The egg= component tells setuptools which package it provides. I could specified more details as well, including a version, but it wasn't necessary here.

The second problem I ran into is that I now have two places to list dependencies, which set off my DRY alarm. It would be ideal if I can make pip install read setup.py, which is how I learned about the -e/--editable option. I don't completely understand the rather obtuse documentation - "Install a project in editable mode (i.e. setuptools "develop mode") from a local project path or a VCS url." - but regardless, it doesn't work by itself:

$ pip install -e .
Obtaining file:///Users/justinnhli/git/research
ERROR: Could not find a version that satisfies the requirement permspace (from justinnhli-research==0.0.0) (from versions: none)
ERROR: No matching distribution found for permspace (from justinnhli-research==0.0.0)
$

It turns out pip install doesn't read dependency_links, which is why it failed to find the permspace package.
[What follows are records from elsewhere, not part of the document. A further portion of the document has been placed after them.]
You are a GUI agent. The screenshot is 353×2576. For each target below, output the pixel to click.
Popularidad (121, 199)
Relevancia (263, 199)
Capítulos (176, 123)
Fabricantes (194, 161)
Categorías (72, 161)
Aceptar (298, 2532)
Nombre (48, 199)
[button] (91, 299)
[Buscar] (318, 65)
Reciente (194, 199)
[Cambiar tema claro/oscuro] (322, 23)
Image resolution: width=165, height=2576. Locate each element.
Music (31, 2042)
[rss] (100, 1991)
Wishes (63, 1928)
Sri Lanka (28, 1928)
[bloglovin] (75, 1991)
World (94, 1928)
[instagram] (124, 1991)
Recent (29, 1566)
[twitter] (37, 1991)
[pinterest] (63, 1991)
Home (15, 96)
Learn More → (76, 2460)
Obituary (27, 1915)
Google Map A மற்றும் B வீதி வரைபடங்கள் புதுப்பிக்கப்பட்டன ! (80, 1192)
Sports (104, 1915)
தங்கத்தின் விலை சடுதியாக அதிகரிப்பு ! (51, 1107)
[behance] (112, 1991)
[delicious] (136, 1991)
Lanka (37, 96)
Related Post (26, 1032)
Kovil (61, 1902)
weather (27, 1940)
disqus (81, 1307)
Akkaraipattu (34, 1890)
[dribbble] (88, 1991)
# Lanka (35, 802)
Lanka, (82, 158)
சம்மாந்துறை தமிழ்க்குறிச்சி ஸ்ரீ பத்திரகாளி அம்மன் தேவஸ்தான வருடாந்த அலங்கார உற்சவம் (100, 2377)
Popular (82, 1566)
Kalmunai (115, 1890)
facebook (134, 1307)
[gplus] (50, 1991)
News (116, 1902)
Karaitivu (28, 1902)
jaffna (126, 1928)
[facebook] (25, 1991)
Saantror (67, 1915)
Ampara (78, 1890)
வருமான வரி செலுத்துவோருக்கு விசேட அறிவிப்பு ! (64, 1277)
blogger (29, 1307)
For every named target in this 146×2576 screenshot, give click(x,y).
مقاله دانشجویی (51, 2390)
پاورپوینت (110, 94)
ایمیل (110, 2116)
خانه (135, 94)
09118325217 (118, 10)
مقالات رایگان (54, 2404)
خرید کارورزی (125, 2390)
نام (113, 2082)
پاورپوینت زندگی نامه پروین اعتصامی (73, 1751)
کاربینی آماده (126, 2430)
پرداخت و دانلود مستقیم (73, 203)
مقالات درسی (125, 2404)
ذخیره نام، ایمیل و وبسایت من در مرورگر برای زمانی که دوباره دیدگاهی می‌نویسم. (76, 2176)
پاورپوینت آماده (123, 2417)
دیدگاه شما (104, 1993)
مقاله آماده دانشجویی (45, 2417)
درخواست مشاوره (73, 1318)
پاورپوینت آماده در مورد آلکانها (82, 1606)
I finally found the answer buried in a StackOverflow post: instead of just specifying permspace in setup.py, it must also specify the git URL:

setup(
    # ...
    install_requires=[
        # ...
        # experiment packages
        'permspace @ git+https://github.com/justinnhli/permspace.git',
        'clusterun @ git+https://github.com/justinnhli/clusterun.git',
        # ...
    ],
    dependency_links=[
        'https://github.com/justinnhli/permspace.git#egg=permspace',
        'https://github.com/justinnhli/clusterun.git#egg=clusterun',
    ],
)

This set off another DRY alarm, and my final change is to write a function that reads from a dictionary and returns the correct string:

DEPENDENCIES = {
    'pydictionary': 'https://github.com/justinnhli/PyDictionary.git',
    'permspace': 'https://github.com/justinnhli/permspace.git',
    'clusterun': 'https://github.com/justinnhli/clusterun.git',
}

def get_dependency(package, location):
    if location == 'install':
        return f'{package} @ git+{DEPENDENCIES[package]}'
    elif location == 'link':
        return f'{DEPENDENCIES[package]}#egg={package}'
    else:
        raise ValueError(f'Unknown location: {location}')

setup(
    # ...
    install_requires=[
        # ...
        # experiment packages
        get_dependency('permspace', location='install'),
        get_dependency('clusterun', location='install'),
        # ...
    ],
    dependency_links=[
        get_dependency('permspace', location='link'),
        get_dependency('clusterun', location='link'),
    ],
)